(Beginning of Text under study)

2. The Results: Who Passed the Test?

The test was a series of True/False questions about unemployment laws across the US.

  • The Custom Student (STARA) Aced It: It got 83% of the answers right. When the researchers double-checked the "wrong" answers, they realized the student was actually right, but the official answer key (made by human experts) was wrong. Once they fixed the answer key, this student's score jumped to 92%.

    • Analogy: This student didn't just guess; they actually read the fine print. They even found rules that the human experts had missed!
  • The Big Brand Students Struggled:

    • Westlaw AI got about 58% right. It was so eager to say "Yes" that it hallucinated rules that didn't exist.
    • Lexis+ AI got about 64% right. It was very careful and rarely said "Yes," but that meant it missed a lot of valid rules (it said "No" when the answer was "Yes").
    • Analogy: Westlaw AI was like a student who guesses "True" for everything to get points, even when they don't know the answer. Lexis+ AI was like a student who is so afraid of being wrong that they leave most questions blank.

3. The Big Surprise: The "Answer Key" Was Wrong

The most shocking discovery wasn't about the AI; it was about the humans.

The test was graded against an official report created by the U.S. Department of Labor (DOL). This report was made by teams of human lawyers who spent six months manually reading the laws. The researchers assumed this report was the "perfect truth."

But when they checked the AI's "wrong" answers, they found that the AI was often right, and the human experts were wrong.

  • The human experts had missed valid laws in several states.
  • The AI found these missing laws because it read the raw text more thoroughly than the tired human team.
  • Analogy: Imagine a teacher grading a test using an old, outdated answer key. The student (AI) writes the correct answer, but the teacher marks it wrong because the key is missing the update. The researchers realized the "teacher" (the DOL) needed to update their key!

4. Why Did the Big Brands Fail?

(End of Text under study)

# Work task 1
Answer these questions from the unemployment-law test summary.
(a) What score did the custom student (STARA) reach once the answer key was fixed?
(b) About what share of answers did Lexis+ AI get right?
(c) How long did the human lawyers spend manually reading the laws for the official report?
# Work task 2
Copy the unemployment-law test summary from "The test was graded" to "Big Brands Fail?", inclusive.
The items that come after this text are separate material.

(Beginning of Record set)

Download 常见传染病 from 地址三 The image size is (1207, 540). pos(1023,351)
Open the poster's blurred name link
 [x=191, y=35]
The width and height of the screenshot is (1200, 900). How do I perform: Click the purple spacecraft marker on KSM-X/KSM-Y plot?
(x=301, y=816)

(End of Record set)
(Beginning of Record set)

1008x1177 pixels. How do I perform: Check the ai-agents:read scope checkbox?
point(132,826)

(End of Record set)
(Beginning of Record set)

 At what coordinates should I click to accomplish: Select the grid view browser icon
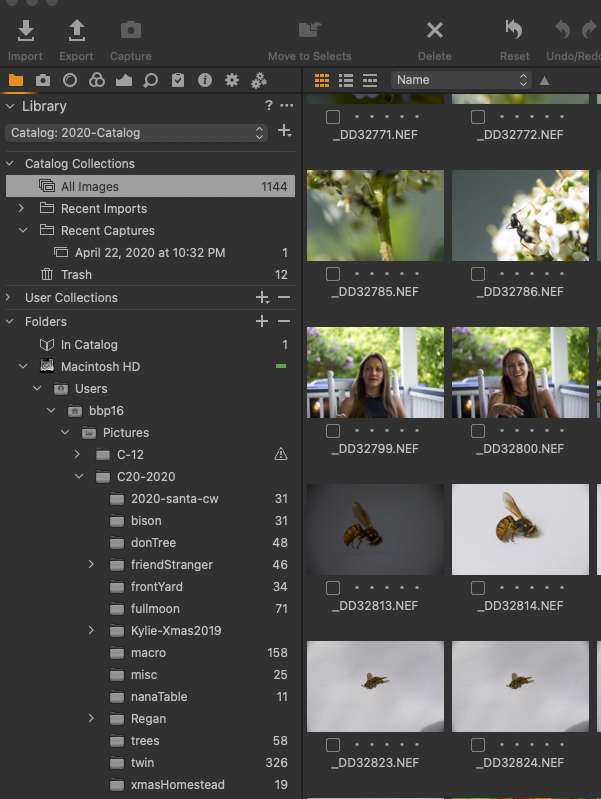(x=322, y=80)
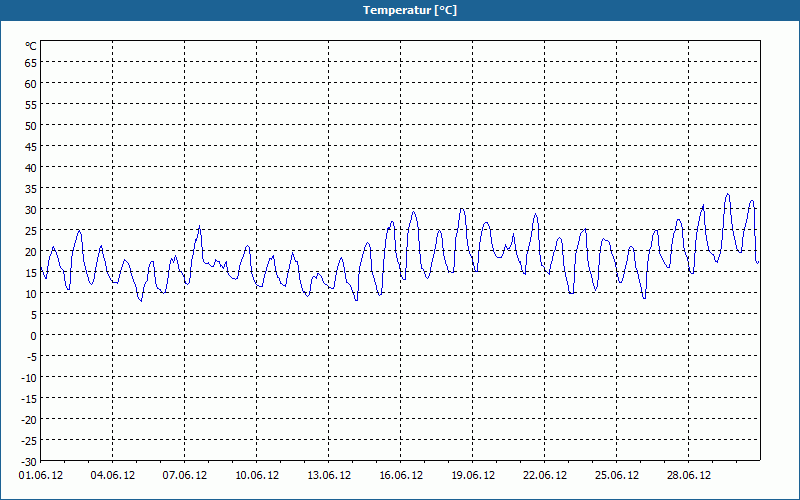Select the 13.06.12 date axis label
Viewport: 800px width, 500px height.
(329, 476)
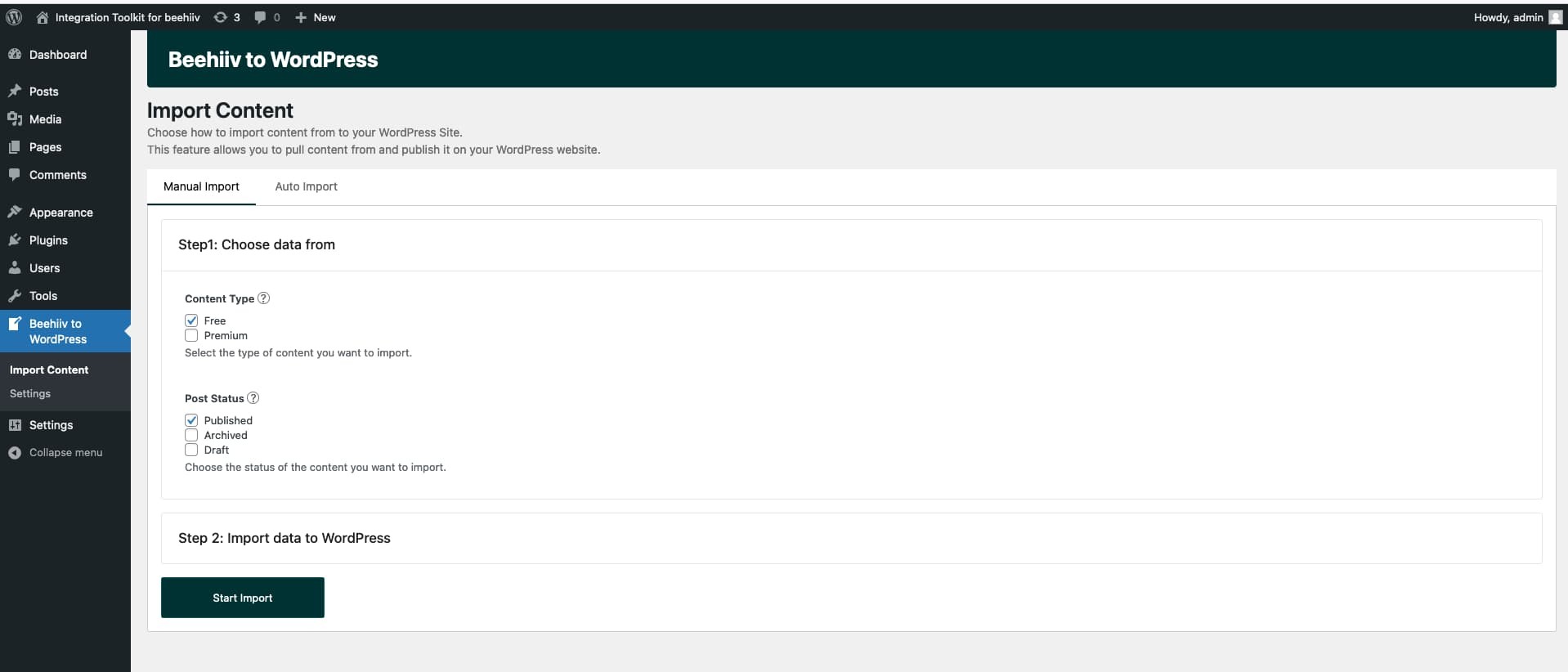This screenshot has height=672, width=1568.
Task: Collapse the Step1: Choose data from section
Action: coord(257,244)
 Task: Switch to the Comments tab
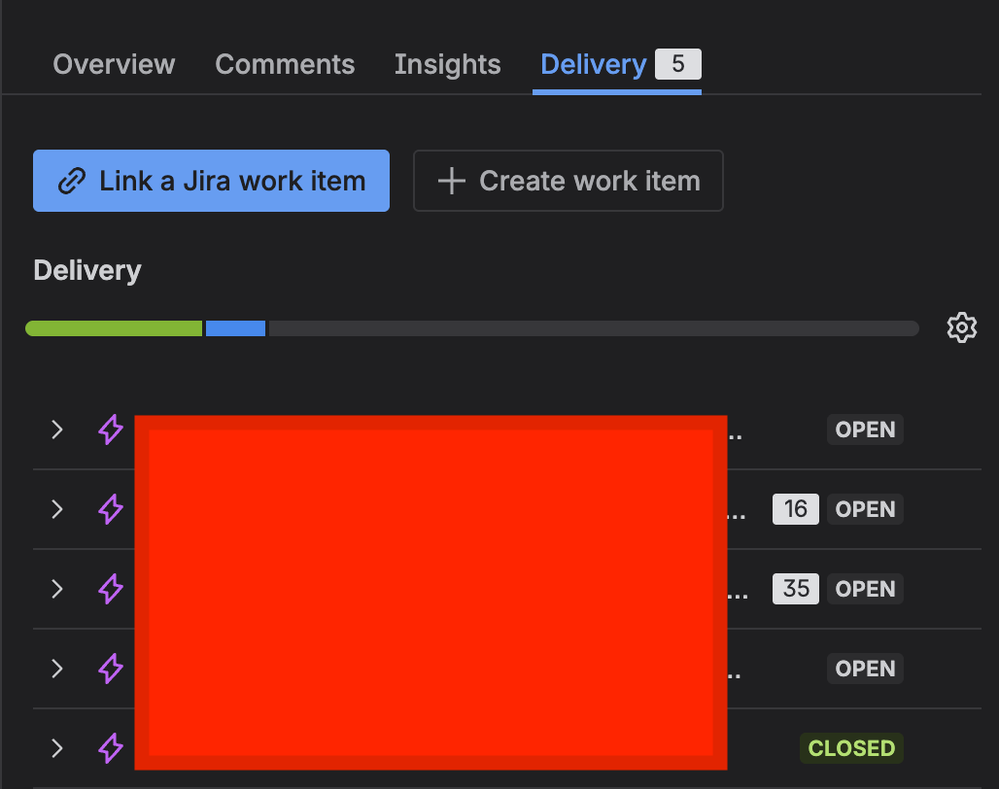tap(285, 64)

(End of Record set)

# Reply 1
(a) 92%
(b) About 64%
(c) Six months

# Reply 2
The test was graded against an official report created by the U.S. Department of Labor (DOL). This report was made by teams of human lawyers who spent six months manually reading the laws. The researchers assumed this report was the "perfect truth."

But when they checked the AI's "wrong" answers, they found that the AI was often right, and the human experts were wrong.

  • The human experts had missed valid laws in several states.
  • The AI found these missing laws because it read the raw text more thoroughly than the tired human team.
  • Analogy: Imagine a teacher grading a test using an old, outdated answer key. The student (AI) writes the correct answer, but the teacher marks it wrong because the key is missing the update. The researchers realized the "teacher" (the DOL) needed to update their key!

4. Why Did the Big Brands Fail?